New cement conducts electricity like metal
A team of researchers led by professor Hideo Hono of the Tokyo Institute of Technology has developed a new type of alumina cement that conducts electricity like metal by altering the crystal structure at the nano level.
Ordinary alumina cement made from a lime-alumina compound (C12A7) has a crystal structure consisting of asymmetric cages, making it a poor conductor of electricity. But by sealing the alumina cement compound along with titanium inside a glass tube and heating it to 1,100 degrees Celsius, the researchers were able to create a homogenized, symmetrical cage structure that conducts electricity like metal.
Results indicate the cement’s electrical conductivity is on par with that of manganese at room temperature. Moreover, like other metals, the cement’s conductivity increases as its temperature decreases.

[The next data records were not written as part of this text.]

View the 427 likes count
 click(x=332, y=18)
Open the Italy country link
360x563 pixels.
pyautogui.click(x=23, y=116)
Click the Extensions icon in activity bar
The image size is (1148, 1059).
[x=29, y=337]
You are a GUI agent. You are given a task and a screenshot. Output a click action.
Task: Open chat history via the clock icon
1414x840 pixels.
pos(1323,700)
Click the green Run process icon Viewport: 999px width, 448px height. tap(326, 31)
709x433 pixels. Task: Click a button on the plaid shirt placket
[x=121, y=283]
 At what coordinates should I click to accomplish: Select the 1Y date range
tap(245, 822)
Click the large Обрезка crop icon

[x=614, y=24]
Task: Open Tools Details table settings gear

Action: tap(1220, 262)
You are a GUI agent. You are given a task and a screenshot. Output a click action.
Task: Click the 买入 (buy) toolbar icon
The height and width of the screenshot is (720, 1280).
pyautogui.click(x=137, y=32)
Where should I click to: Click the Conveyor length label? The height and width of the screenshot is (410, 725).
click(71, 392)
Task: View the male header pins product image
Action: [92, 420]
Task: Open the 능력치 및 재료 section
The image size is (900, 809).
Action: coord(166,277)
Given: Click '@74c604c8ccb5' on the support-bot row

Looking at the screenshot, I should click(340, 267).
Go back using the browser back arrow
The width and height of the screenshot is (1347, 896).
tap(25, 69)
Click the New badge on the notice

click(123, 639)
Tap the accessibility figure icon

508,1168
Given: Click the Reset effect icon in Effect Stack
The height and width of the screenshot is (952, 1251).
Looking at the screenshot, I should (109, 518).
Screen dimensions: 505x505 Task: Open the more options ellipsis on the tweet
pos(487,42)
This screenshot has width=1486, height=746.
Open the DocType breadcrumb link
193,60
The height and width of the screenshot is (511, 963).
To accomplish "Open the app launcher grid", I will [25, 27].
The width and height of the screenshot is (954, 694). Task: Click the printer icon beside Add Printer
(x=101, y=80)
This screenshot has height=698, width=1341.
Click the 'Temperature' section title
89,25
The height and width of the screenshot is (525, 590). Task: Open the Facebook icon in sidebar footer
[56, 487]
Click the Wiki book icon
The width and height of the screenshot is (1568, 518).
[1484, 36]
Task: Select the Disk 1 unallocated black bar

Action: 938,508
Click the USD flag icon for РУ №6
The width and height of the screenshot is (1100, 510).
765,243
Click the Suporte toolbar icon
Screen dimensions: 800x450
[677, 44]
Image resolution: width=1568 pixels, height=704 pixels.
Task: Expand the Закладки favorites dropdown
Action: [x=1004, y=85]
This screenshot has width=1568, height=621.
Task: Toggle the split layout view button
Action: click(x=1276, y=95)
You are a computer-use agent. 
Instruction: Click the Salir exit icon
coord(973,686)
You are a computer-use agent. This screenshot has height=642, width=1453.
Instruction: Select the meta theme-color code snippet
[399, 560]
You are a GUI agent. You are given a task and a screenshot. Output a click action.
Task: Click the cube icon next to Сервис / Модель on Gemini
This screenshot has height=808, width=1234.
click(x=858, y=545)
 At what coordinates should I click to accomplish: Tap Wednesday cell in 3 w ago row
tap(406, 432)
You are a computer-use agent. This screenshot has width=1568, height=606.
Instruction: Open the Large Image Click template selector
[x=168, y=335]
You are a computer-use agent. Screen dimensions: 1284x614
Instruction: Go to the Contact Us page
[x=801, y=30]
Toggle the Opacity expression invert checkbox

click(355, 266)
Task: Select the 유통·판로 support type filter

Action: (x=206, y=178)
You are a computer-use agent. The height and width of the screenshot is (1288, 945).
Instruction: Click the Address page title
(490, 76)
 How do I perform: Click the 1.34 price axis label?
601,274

The researchers say that forming the cement into thin membranes would make it nearly transparent, making it an ideal substitute material for rare metals such as indium, which is used in plasma and liquid-crystal displays. In addition to being cheaper than rare metals, the cement would make an environmentally-friendly alternative because its ingredients are more readily available.
The Tokyo Institute of Technology worked with researchers from Osaka Prefecture University, the Institute of Physical and Chemical Research (RIKEN), and the Japan Synchrotron Radiation Research Institute (SPring-8) to develop the cement. The results are published in the April 11 edition of Nano Letters.